• WORK ORDER:
Would you please write out each entry precisely as given?

[Stored items]
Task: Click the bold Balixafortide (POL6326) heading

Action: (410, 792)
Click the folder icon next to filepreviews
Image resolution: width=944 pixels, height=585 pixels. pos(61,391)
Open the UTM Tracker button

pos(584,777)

• SOLUTION TO THIS EXERCISE:
Task: Click the bold Balixafortide (POL6326) heading

Action: (410, 792)
Click the folder icon next to filepreviews
Image resolution: width=944 pixels, height=585 pixels. pos(61,391)
Open the UTM Tracker button

pos(584,777)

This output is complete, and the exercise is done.